My advice to anyone who wants to consider going independent is to make sure that they evaluate their financial situation and the work they have in hand. I had no obligations, a small clientele of my own, six months of savings and two months of billable work lined up when I took the plunge. Fortunately, a lot more work followed.

How many times have you given serious consideration to quitting litigation? What made you persist?

Often! But then “Kaun jaye Zauq par Dilli ki galiyan chhod kar”. In all honesty, litigation is tough and there are days when your work seems inconsequential.  But these are also interspersed with truly great days.  Closely contested matters, hard fought wins or something as simple as a judge agreeing with an argument you had formulated. There are also days when you know you have truly helped someone –mostly pro-bono cases, where you end up with an immense amount of satisfaction.

Litigation also gives you the opportunity to do different things on the same day. There are days where I have attended court for a criminal matter in the morning, drafted a Civil Writ Petition in the afternoon, and prepared for an IBC matter in the evening. This variety has helped reduce the burnout that a 7- day work week invariably causes.

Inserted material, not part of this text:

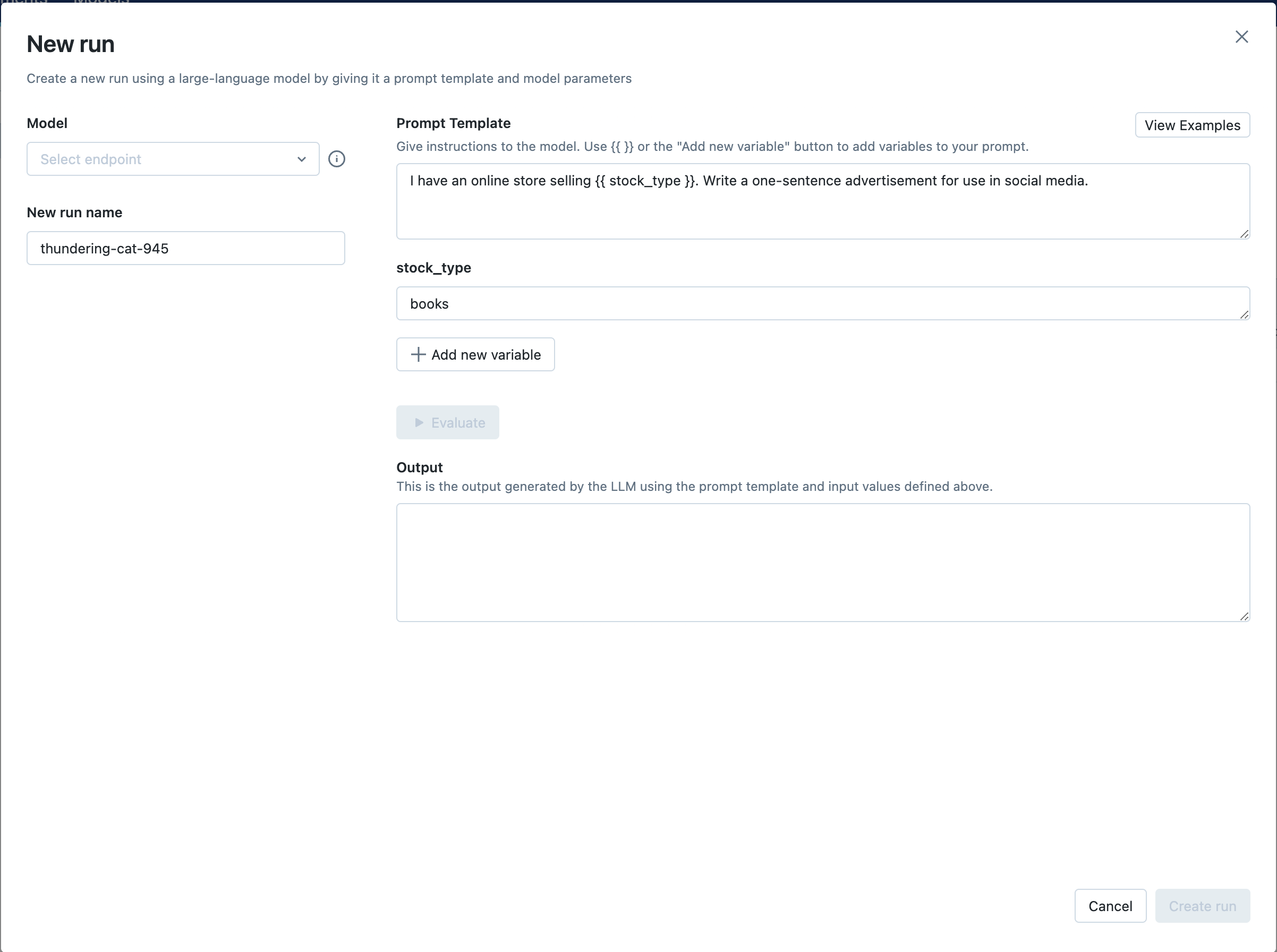The image size is (1277, 952).
Task: Click the Prompt Template resize handle
Action: [x=1244, y=233]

All said, I’ve enjoyed the profession. If things go right, you make a fair bit of money and you often get to help out people who genuinely need help. What more can one really ask for!

What are the key differences you experienced in the profession after going independent?

Like I said earlier, the practice of law entails a lot more than just the knowledge of law. As a junior, the knowledge of law often gets you by. There are other people to take care of the non-legal stuff. Clerks send out bills and letters, arrange files and deliver them to a Senior Advocate’s office when required. Clients themselves are mostly handled by the senior in office.

All of this changes once you start your own practice – where you often end up as the boss, clerk, junior and intern all at the same time.  I often spend a large part of my day making phone calls – following up with clients, clerks and other lawyers. This could be regarding a bill that has not been cleared, a filing where defects have not been removed or simply whether a particular set of briefs have reached a senior advocate’s office on time.

While all of this is happening on the side, I also have to ensure that every document – a petition or a letter or an email that goes out under my signature has been done to the best of my ability. You have to be well prepared for court as well. All this seems like a lot when I say it here, but truth be told, you don’t dwell on any of this too much, when actually doing it.

In what ways has the ongoing pandemic affected your practice?

I can’t complain too much to be honest. After the initial shock of April, 2020; work started coming in as courts across the country started adapting to the virtual system. Speaking from my position of privilege (of having high speed internet, multiple devices and an office-space), I found the VC system to be extremely convenient and efficient. But I recognize that this does not hold true for the majority of the profession.

Lastly, where do you see yourself in a decade?

I have a good mix of a pro-bono and commercial practice. I’d like more of that in the next few years. The idea is that if somebody has a legal problem in an area of law that I practice in, I’d like to be one of the first five names that the person concerned thinks of.

On the personal front, I am getting married later this month. Every male lawyer I know has had a sexist joke to make on this. But it is something I look forward to. My fiancé is an incredibly talented and hardworking lawyer. Her proficiency with commercial laws has been extremely beneficial to my own practice. I hope I can be of as much support to her work, as she has been to mine.